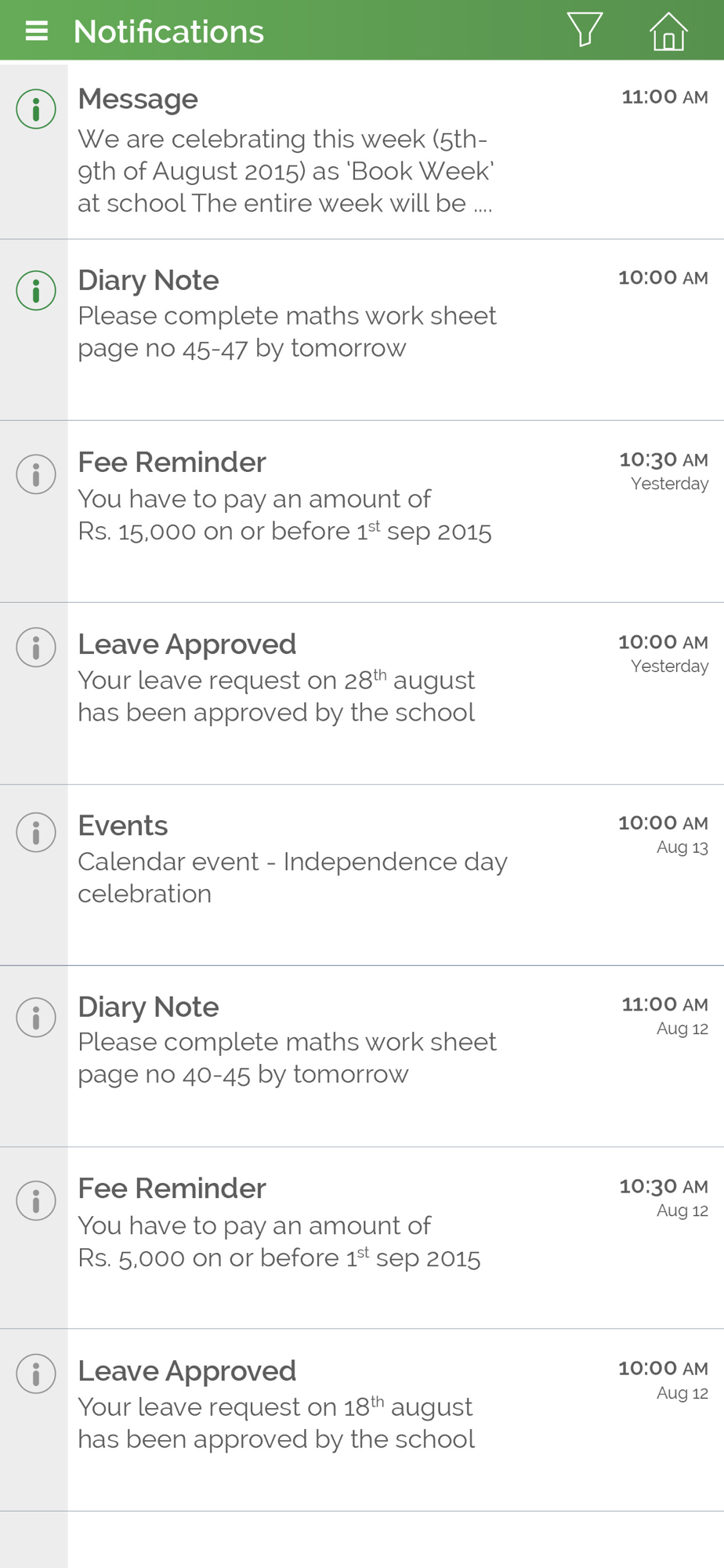Tap info icon beside today's Diary Note

pyautogui.click(x=36, y=290)
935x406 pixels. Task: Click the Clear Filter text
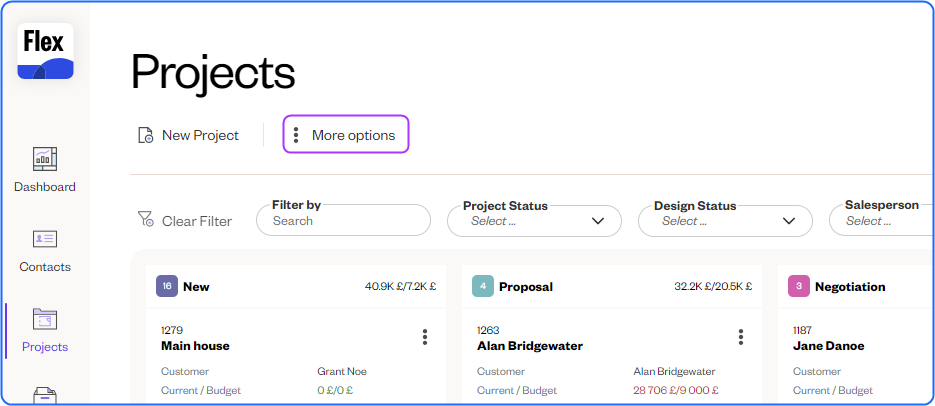point(197,221)
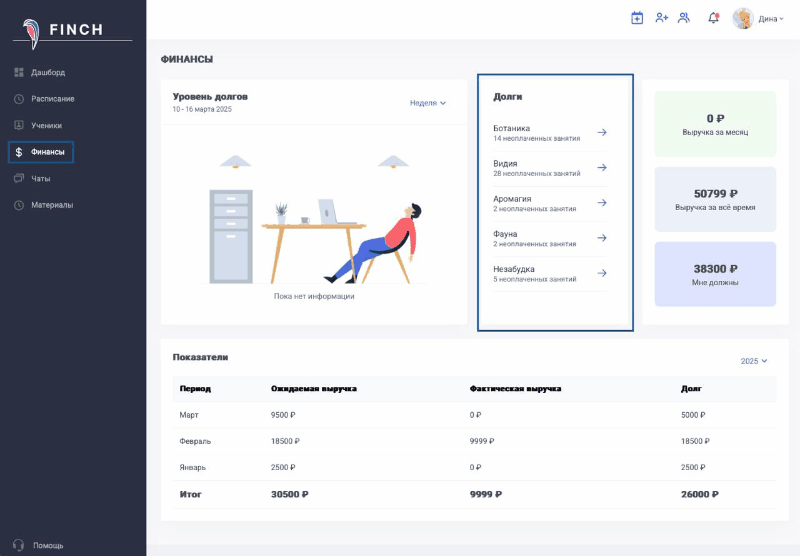Click the Мне должны 38300 ₽ card
Screen dimensions: 800x556
[715, 274]

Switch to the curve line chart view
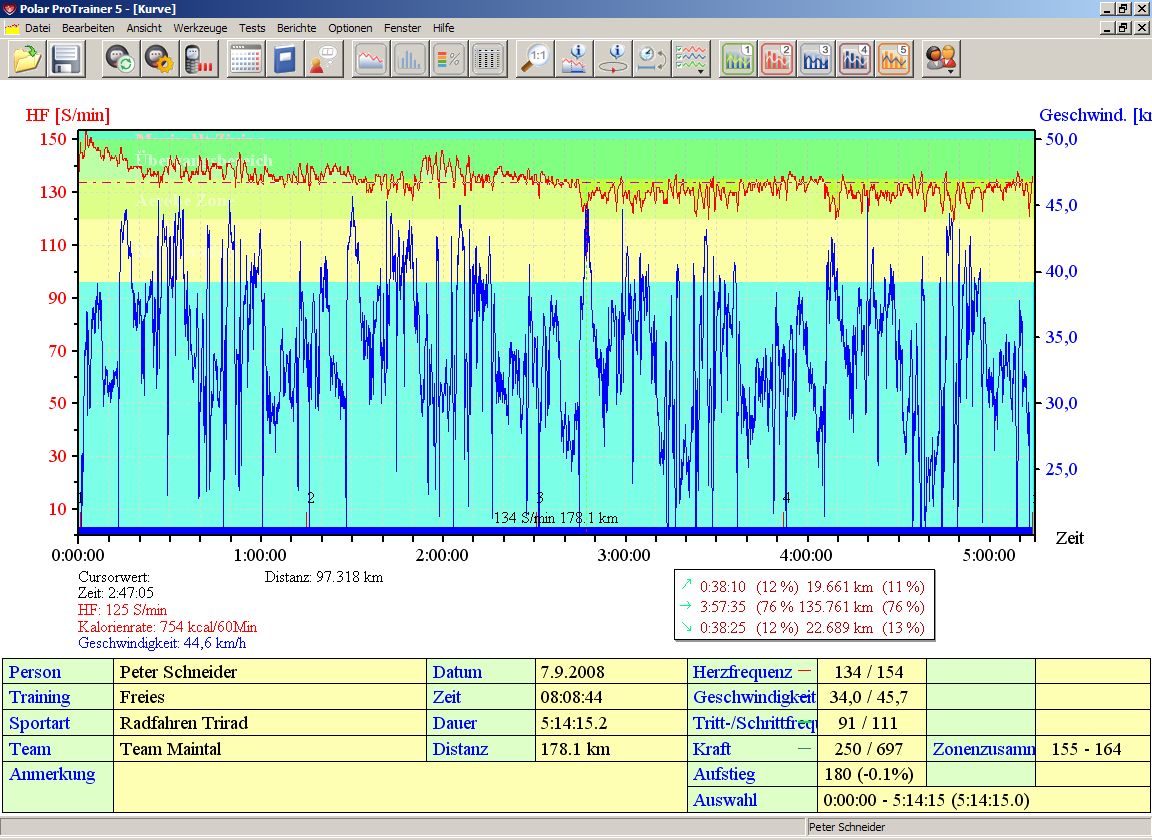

= = = = = = =

## [EXERCISE AIM]
Pictures excluded, return exactly the lines from the one with "935x406 pixels. Task: Click" through the final line of the entries above, both included.

## [SOLUTION TO THIS PROBLEM]
935x406 pixels. Task: Click the Clear Filter text
point(197,221)
Click the Мне должны 38300 ₽ card
Screen dimensions: 800x556
[715, 274]

Switch to the curve line chart view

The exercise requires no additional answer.